*** Material provided Section Begins ***
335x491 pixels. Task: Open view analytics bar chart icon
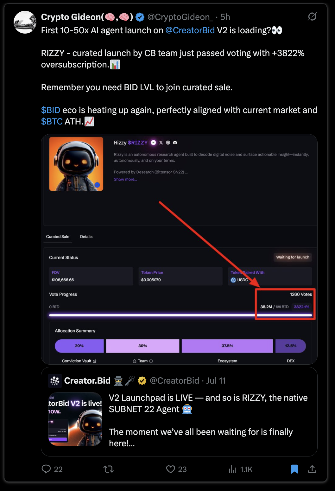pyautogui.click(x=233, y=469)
*** Material provided Section Ends ***
*** Material provided Section Begins ***
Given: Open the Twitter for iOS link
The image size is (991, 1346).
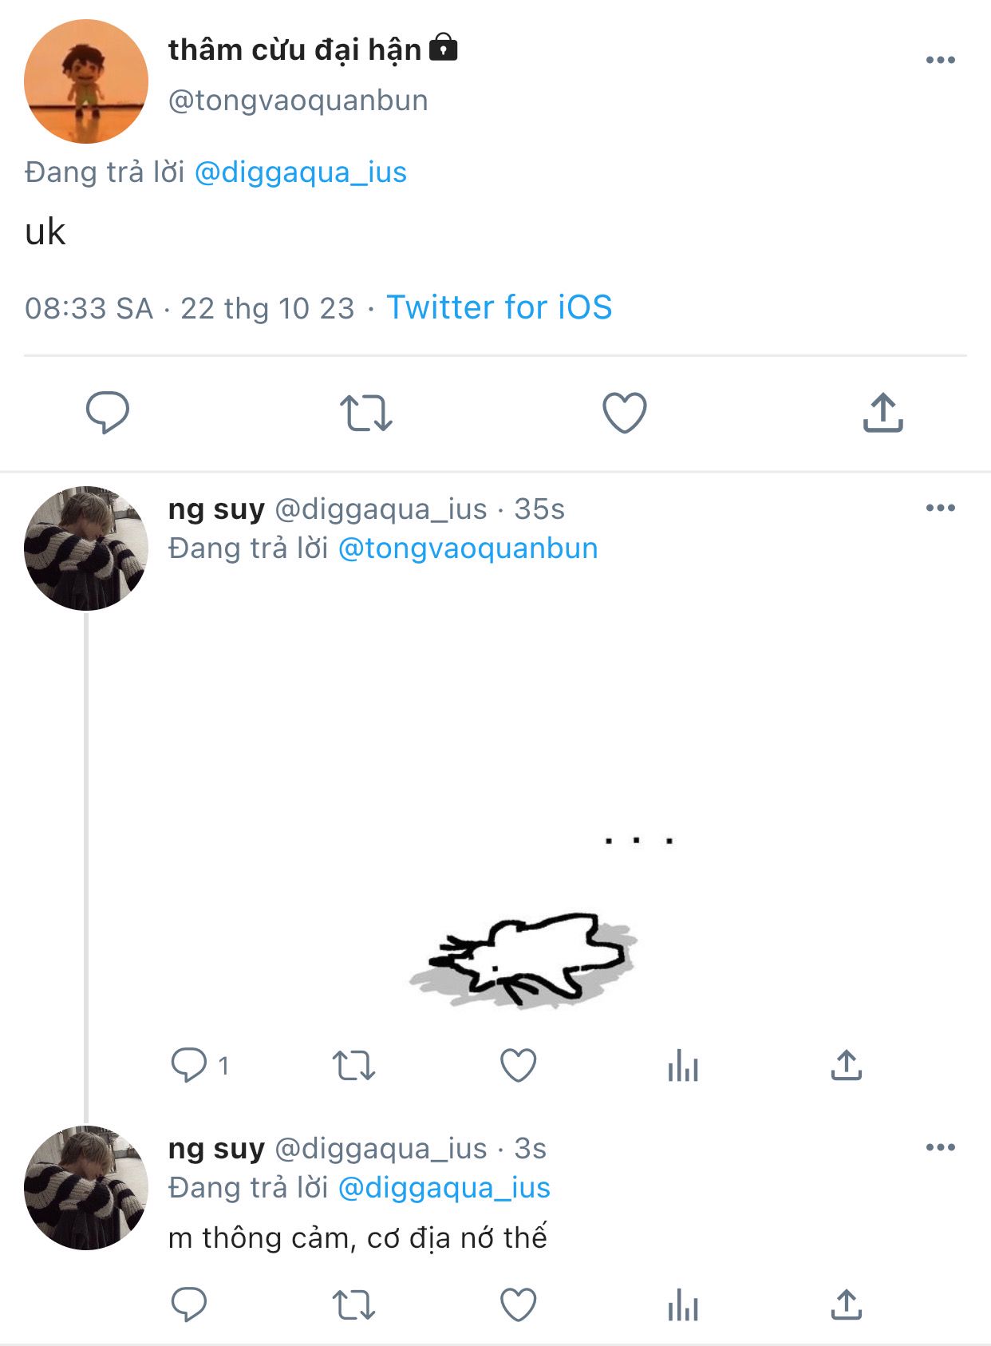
*** Material provided Section Ends ***
*** Material provided Section Begins ***
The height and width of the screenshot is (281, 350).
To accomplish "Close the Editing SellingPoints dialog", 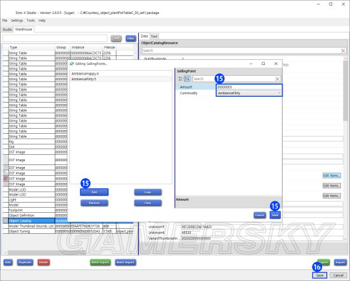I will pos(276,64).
*** Material provided Section Ends ***
Problem details: Your task is to transcribe, with no changes, only the lines of the listing above that lie between the line holding "Given: Open the Twitter for iOS link" and the line holding "The image size is (991, 1346).", inclusive.

Result of this exercise:
Given: Open the Twitter for iOS link
The image size is (991, 1346).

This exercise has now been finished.